Exercise aim: Please repeat exactly the lines below from the line with "You are a computer-use" to the line with "Viewport: 511px width, 289px height.", including both, and leave out every picture.

Supplied material:

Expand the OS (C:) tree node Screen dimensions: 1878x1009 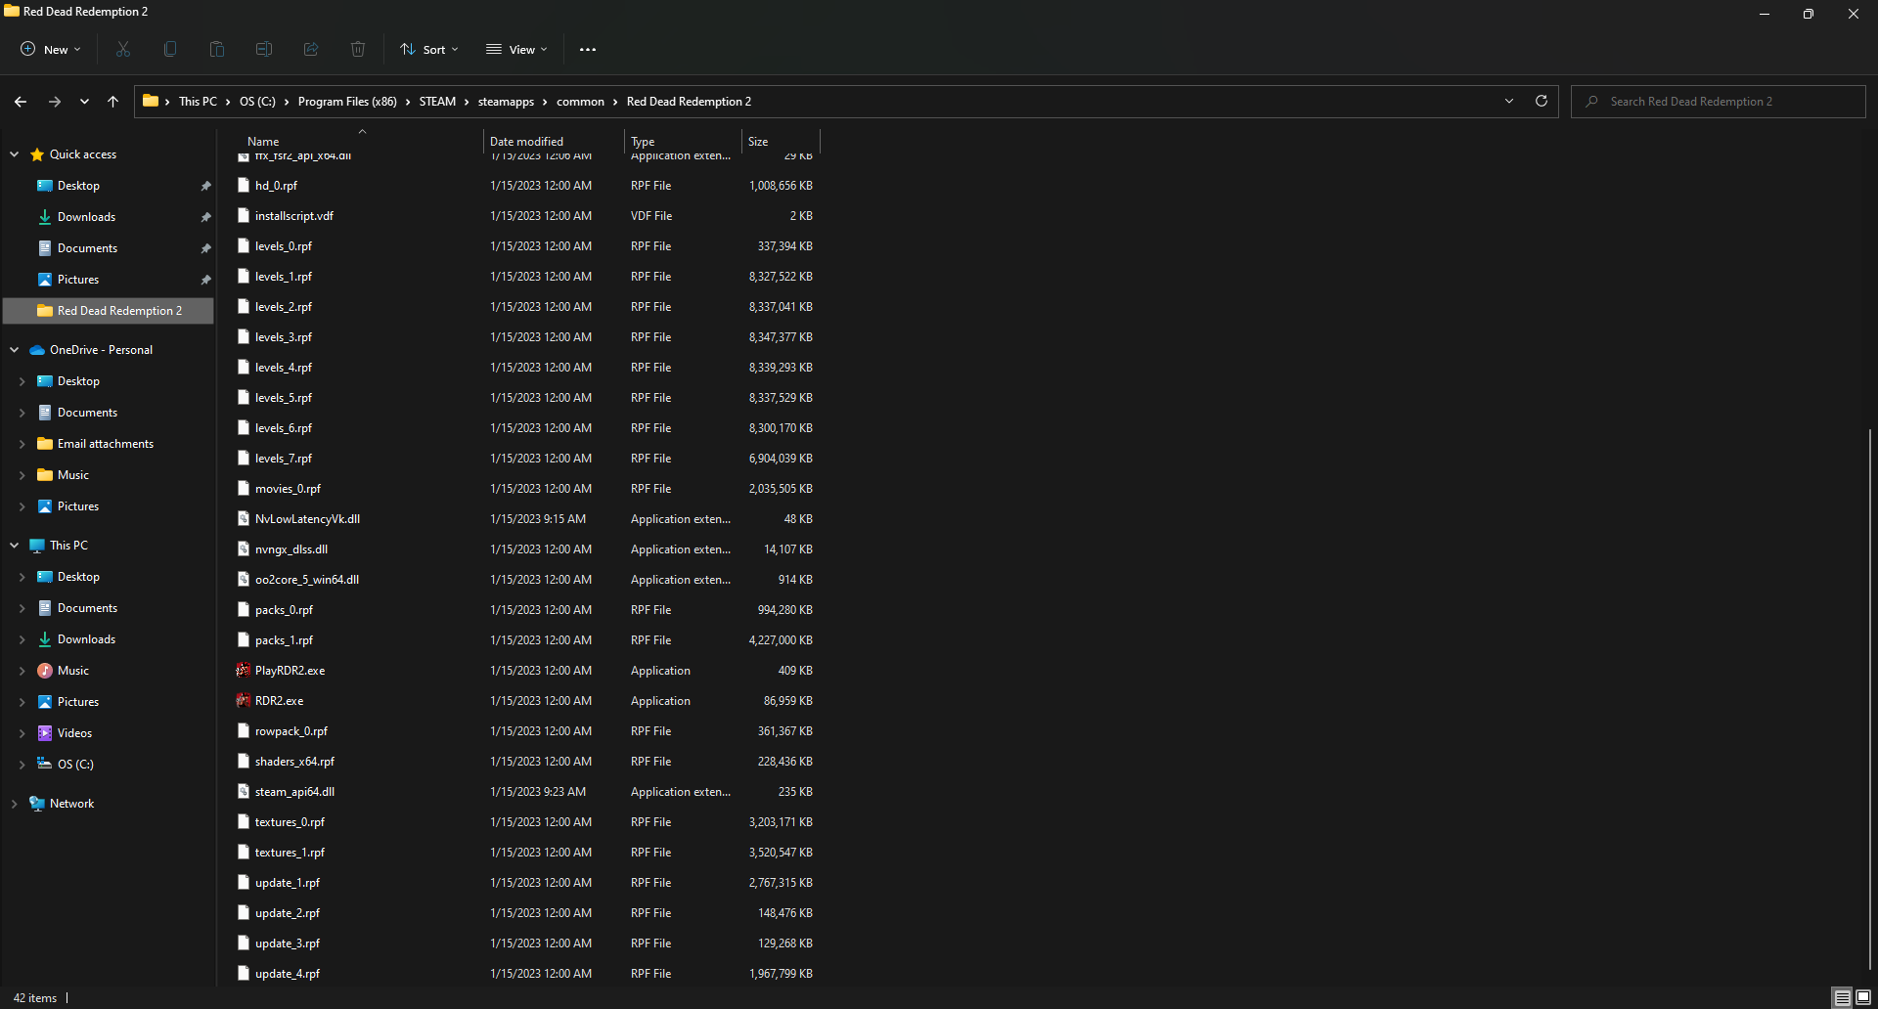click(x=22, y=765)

--

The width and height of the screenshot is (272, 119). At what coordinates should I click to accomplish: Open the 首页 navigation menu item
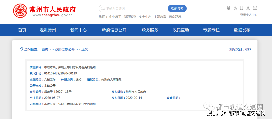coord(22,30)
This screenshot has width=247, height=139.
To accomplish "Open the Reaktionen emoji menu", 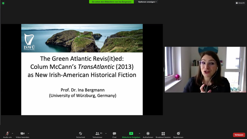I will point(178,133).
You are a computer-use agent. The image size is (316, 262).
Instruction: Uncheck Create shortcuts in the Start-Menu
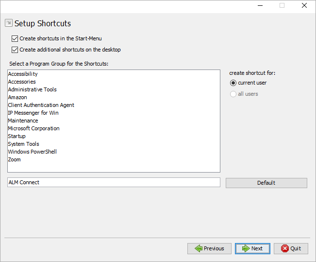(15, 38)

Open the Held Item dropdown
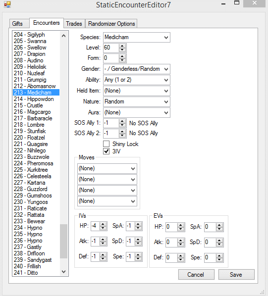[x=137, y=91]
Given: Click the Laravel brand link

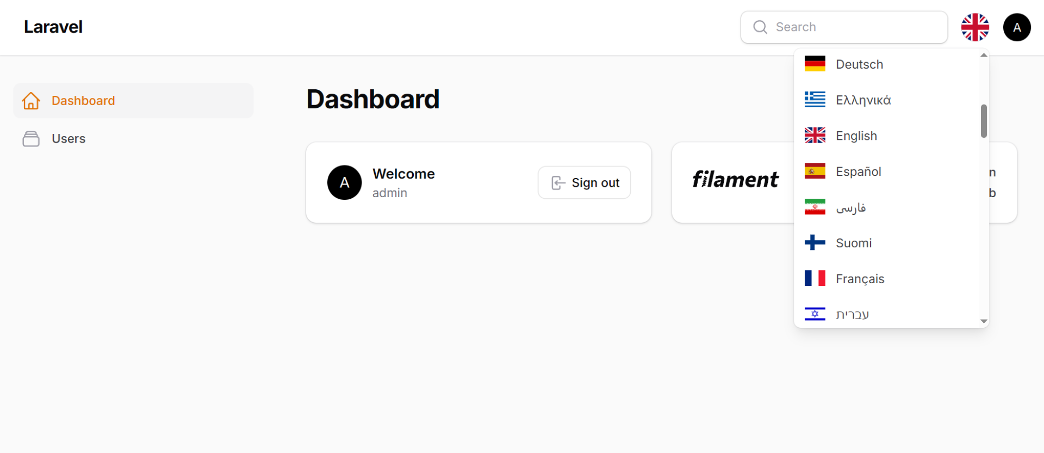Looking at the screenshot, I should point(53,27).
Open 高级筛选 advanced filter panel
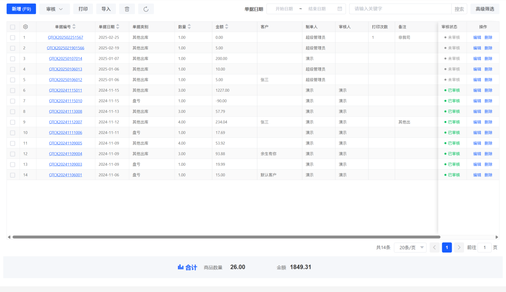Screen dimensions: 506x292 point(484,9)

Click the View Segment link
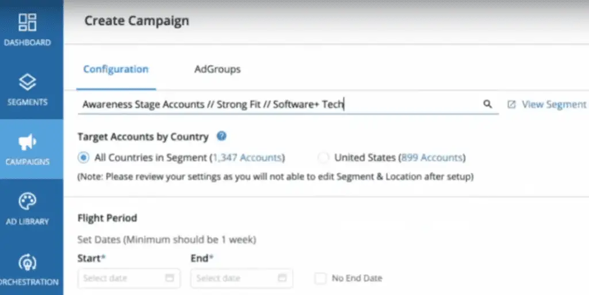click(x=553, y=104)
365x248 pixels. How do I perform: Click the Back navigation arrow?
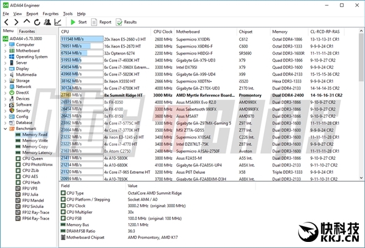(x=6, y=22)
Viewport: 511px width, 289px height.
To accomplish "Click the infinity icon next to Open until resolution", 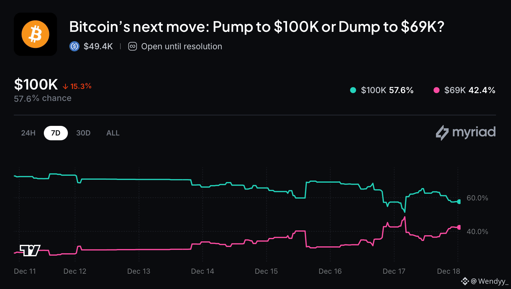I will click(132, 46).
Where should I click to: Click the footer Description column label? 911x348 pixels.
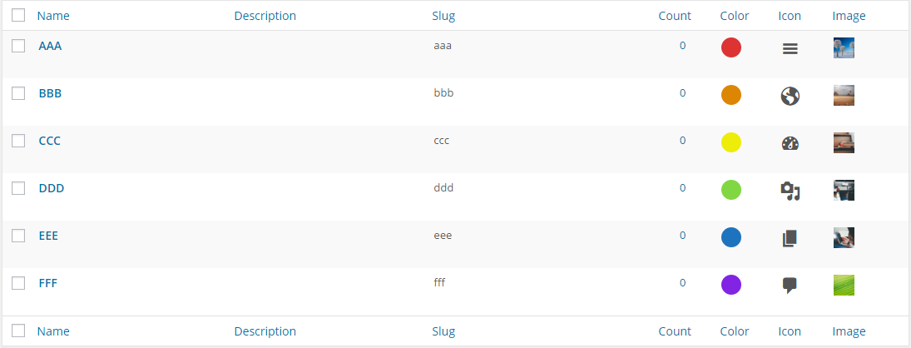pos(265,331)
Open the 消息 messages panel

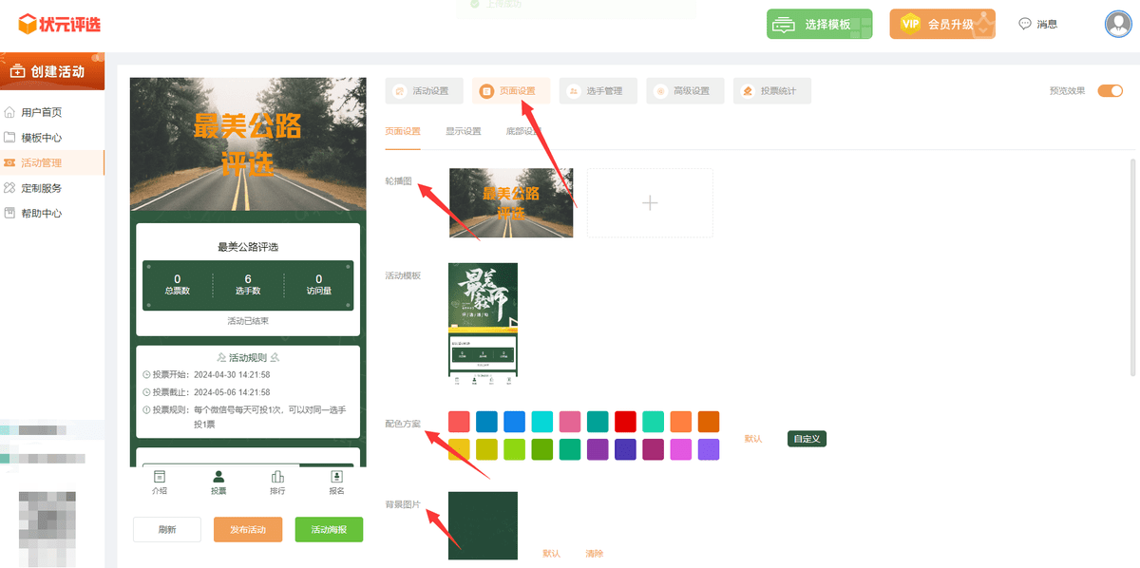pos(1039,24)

Response to the task:
You are a computer-use agent. The image size is (316, 262).
Instruction: Uncheck Create shortcuts in the Start-Menu
(15, 38)

Open the Held Item dropdown
[x=137, y=91]
Given: Click the Laravel brand link

Looking at the screenshot, I should point(53,27).
Open 高级筛选 advanced filter panel
Screen dimensions: 506x292 point(484,9)

Click the View Segment link
click(x=553, y=104)
365x248 pixels. How do I perform: Click the Back navigation arrow?
(x=6, y=22)
Viewport: 511px width, 289px height.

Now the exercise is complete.